Can Bruce Willis make you gain weight?

Ironically, action movies make us reach for the popcorn more often, a new study has shown...
09 September 2014

Interview with 

Aner Tal, Cornell University




Obesity is a growing problem across the world, but some of our eating habits could be influenced by the type of TV we are watching. Aner Tal, from Cornell University in the US, looked at how much food volunteers ate while watching either an action-packed movie or a sedate talk show. He explained to Chris Smith how our watching and eating habits are closely linked... 

Aner -   Being distracted by watching TV can lead people to eat more.  What we wanted to find out is, if different TV content can lead people to eat more or less, depending specifically on how dynamic the content was or how engaged they are with the content.

Chris -   So literally, TV consumption can affect food consumption.

Aner -   Yeah.

Chris -   In what way?

Aner -   Basically, your attention is limited.  So, the more you're paying attention to what you're watching on the TV, the less you're paying attention to what you're eating.  So, if you're watching something that's very absorbing, you can just go on eating without realising it.

Chris -   So, how did you do the study?

Aner -   We randomly divided participants into three groups and each group watched 20 minutes of programming.  One group was given a segment of the action movie "The Island."  Another group was given a segment of the talk show, the "Charlie Rose Show" which is a fairly laid back, relaxed conversation type of talk show.  The third group was given the same segment from "The Island" but without sound.  Each person watching the shows was given an amount of snacks they had in front of them and they could eat while they're watching the shows.  And when they were done watching the show was, we measured how much they had eaten.

Chris -   What came out of it?  What did you find?

Aner -   People watching the action movie ate more snacks than people who were watching the talk show.  Even people who watch the action movie without sounds still ate considerably more than people watching the talk show.  So, they are 46% more calories, even watching the action movie without sound.  With sound, they ate 65% more calories.

Chris -   How many calories did they burn because it was exciting?

Aner -   I don't think it works that way?  I wish we could just watch like exciting TV or a sports TV and that would be our exercise.

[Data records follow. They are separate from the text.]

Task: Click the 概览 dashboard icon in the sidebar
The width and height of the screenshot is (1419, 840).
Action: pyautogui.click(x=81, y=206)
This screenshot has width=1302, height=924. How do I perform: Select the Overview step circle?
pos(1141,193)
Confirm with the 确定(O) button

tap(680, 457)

Chris -   Was it genuinely that there's something about the content or the way that the programming works that makes people compulsively eat?

Aner -   I think so.  So, we're still doing some follow up investigations to get a more precise idea of what the process is, but you can, to some extent, have divided attention or shift your attention.  But if you're completely absorbed in something, then it'll be much more difficult to pay attention to something else.  So, if you're watching TV, you're not watching what you eat.

Chris -   And does this in some way subvert your brain's circuitry which logs how many calories are going in and tells you to stop eating?

Aner -   I would say, more than that, it's your paying attention to how you're feeling.  So, kind of getting that feeling that you know, "I've had so much chips, I already kind of feel like throwing up, so maybe I should stop."  If you're not paying attention to how you're feeling, you can just continue eating on automatic.

Chris -   Is there a relationship between sex - I don't mean the physical act of sex.  I mean, gender and this effect.  Do you see that men or women are more susceptible?

Aner -   Yeah, so I mean, there's probably a relation between the physical act of sex as well but...

Chris -   The reason I asked this is because obviously, we know that men find certain types of action movie more compelling than women.  If I turn on a thriller, my wife will often fall asleep whereas I'll still be watching it at midnight.  So, is there a sex susceptibility in this effect, do you think?

Aner -   We do think so and that's one of the initial pieces of evidence we got from this study that gives us a hint about what's going on because there was a bit higher consumption for males watching the action film than for females.  So, it had more of an effect of them and that might be because it engaged their attention more.

Chris -   So, what would your recommendations be to people who are traipsing off to the cinema or to their home cinema, armed with a box of popcorn?

Aner -   Leave the box of popcorn at home.  No, I think it's partly about controlling how you'll act when you're unconscious.  So, just assume you're going to go into a movie coma, you're going into something that you're going to be swallowed up in and either get a healthy snack.  That way, you'll be eating baby carrots versus chips or chicken wings.  Or just restrict the quantity you have.  So, just have a pre-determined amount and then you know that's what you're going to eat because that's what you have.  Even you can have a situation where you have more if you want to, but you'll need to actually go for the effort of getting up walking all the way to the kitchen which will also burn a lot of calories and getting more.  And setting things up that way versus just having a huge amount in front of you is going to prevent some of this mindless eating trap.

Chris -   So basically, make the fridge really hard to open so you'll at least burn some calories retrieving the supplementary salts.

Aner -  Yeah, you'll do aerobic activity walking to the fridge and then you'll build your muscles opening it.  Yeah, that's a good idea.